WHAT YOU SHOULD DO: Your answer must hold only the lines below from the line containing "Task: Click the 选择并遮住 button" through the line containing "You are a computer-use agent. Viewport: 720px", each reproduced exactly.

MATERIAL SHOWN:
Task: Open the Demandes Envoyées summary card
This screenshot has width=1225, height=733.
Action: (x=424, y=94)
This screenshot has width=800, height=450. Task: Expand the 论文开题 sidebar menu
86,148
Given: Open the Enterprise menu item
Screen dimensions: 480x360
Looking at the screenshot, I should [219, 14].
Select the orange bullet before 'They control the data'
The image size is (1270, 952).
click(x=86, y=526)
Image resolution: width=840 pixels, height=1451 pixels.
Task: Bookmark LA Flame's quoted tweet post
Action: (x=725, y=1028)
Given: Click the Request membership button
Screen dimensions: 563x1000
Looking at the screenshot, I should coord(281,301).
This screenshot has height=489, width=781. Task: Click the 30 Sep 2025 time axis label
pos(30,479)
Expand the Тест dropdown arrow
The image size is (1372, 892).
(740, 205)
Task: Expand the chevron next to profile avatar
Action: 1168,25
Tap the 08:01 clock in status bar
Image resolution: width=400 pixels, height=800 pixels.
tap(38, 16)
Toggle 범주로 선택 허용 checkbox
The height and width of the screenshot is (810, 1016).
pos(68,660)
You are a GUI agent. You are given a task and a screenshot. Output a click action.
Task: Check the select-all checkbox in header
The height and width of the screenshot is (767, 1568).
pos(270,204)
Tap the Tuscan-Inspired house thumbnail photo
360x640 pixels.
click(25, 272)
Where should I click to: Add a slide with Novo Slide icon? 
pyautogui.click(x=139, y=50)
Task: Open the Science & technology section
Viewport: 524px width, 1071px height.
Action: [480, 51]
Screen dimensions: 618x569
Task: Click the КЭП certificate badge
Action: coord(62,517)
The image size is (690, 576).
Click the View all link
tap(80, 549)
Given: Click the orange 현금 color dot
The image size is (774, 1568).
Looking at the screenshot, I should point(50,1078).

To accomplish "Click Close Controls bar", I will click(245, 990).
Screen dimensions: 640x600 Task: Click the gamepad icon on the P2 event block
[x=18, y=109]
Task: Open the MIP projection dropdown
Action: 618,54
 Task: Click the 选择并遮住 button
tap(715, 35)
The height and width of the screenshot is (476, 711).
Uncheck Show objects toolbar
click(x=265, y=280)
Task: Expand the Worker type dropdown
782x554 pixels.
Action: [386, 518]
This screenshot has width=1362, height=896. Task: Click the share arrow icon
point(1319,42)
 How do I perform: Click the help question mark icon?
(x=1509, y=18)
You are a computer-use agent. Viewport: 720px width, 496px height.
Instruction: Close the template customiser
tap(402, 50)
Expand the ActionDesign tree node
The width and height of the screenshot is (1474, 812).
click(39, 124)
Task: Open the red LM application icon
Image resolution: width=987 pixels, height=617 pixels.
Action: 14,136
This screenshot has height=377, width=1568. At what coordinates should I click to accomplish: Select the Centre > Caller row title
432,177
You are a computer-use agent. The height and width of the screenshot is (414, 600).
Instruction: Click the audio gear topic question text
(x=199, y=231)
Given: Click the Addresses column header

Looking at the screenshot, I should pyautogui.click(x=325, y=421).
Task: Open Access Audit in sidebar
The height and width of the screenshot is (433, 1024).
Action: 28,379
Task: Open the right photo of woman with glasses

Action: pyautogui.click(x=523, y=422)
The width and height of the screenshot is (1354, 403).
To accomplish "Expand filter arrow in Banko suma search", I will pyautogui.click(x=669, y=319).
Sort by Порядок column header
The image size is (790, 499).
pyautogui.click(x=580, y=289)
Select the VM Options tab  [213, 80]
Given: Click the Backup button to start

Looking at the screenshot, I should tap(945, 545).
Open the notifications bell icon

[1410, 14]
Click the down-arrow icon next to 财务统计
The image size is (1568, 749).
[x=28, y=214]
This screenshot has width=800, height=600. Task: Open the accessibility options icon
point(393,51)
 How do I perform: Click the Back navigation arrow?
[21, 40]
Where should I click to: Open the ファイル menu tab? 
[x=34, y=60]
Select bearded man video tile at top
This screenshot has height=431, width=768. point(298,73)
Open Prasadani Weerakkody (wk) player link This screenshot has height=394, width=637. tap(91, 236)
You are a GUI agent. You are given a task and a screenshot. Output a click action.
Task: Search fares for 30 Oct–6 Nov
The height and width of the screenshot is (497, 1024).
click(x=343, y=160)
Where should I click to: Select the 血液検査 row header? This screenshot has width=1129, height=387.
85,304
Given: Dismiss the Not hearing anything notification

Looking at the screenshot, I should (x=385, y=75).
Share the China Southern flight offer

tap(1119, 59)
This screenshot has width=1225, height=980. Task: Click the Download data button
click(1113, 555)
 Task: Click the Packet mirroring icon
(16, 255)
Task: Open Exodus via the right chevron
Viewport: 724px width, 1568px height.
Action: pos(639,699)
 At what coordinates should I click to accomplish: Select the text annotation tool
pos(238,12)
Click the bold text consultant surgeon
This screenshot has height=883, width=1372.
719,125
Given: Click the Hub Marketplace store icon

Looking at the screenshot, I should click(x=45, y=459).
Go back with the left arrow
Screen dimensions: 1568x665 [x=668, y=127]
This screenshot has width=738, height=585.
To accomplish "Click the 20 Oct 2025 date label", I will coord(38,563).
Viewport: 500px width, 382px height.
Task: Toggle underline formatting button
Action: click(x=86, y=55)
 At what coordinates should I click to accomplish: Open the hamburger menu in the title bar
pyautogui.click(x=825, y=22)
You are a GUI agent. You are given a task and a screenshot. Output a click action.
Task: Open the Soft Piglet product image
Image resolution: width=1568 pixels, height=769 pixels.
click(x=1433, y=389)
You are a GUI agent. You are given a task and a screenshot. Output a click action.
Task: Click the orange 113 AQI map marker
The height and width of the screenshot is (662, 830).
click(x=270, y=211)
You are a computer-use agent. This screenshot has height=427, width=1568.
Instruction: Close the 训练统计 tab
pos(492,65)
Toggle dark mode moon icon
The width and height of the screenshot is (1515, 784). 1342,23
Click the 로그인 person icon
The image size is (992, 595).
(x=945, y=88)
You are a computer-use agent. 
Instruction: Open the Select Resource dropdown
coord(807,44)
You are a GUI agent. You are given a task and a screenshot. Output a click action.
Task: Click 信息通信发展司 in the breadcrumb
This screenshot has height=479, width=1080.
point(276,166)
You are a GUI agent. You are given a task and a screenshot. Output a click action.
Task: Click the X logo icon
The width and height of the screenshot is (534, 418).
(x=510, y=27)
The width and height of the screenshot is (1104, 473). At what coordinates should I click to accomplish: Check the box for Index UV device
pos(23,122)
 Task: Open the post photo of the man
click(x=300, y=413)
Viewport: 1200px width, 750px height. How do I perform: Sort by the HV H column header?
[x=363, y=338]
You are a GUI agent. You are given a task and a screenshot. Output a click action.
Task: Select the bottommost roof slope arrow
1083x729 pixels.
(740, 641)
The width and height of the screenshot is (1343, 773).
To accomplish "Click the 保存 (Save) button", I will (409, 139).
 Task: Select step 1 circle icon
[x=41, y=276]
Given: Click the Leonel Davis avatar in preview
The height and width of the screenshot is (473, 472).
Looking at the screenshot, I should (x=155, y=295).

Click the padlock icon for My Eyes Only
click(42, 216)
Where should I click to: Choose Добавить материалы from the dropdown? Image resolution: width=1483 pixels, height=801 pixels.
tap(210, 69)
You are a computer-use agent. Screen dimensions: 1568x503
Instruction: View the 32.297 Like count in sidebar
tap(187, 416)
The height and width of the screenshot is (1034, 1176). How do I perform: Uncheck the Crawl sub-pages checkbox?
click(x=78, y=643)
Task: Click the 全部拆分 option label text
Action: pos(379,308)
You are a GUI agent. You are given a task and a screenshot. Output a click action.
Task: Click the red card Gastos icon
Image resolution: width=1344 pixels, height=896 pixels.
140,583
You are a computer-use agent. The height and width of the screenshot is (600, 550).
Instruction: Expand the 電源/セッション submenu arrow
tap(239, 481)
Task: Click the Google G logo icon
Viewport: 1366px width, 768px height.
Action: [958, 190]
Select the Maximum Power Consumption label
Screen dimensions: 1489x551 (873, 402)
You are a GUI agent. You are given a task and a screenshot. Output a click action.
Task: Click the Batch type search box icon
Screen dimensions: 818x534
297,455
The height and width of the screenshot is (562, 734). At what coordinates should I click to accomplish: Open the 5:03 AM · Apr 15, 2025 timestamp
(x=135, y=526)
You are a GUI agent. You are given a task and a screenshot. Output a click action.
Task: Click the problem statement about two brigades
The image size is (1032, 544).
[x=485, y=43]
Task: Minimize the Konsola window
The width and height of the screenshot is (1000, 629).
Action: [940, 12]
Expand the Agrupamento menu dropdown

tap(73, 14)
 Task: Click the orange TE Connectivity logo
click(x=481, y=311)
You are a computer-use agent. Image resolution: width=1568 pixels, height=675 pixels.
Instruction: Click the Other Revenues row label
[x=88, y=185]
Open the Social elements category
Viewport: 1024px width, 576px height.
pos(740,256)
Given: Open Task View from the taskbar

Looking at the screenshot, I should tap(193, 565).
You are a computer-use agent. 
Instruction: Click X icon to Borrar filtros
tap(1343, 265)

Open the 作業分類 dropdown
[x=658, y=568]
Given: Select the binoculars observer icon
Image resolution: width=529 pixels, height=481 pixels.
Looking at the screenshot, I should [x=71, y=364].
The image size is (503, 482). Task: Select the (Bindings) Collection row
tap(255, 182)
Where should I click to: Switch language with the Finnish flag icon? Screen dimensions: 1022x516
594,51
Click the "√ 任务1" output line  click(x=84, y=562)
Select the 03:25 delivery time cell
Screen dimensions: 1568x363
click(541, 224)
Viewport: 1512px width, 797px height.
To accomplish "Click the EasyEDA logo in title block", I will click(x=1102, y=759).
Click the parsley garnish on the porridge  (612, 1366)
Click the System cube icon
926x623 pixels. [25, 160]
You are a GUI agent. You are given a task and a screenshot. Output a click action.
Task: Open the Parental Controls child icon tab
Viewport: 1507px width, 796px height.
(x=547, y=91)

OUTPUT OF THE TASK:
 Task: Click the 选择并遮住 button
tap(715, 35)
The height and width of the screenshot is (476, 711).
Uncheck Show objects toolbar
click(x=265, y=280)
Task: Expand the Worker type dropdown
782x554 pixels.
Action: [386, 518]
This screenshot has width=1362, height=896. Task: Click the share arrow icon
point(1319,42)
 How do I perform: Click the help question mark icon?
(x=1509, y=18)
You are a computer-use agent. Viewport: 720px width, 496px height.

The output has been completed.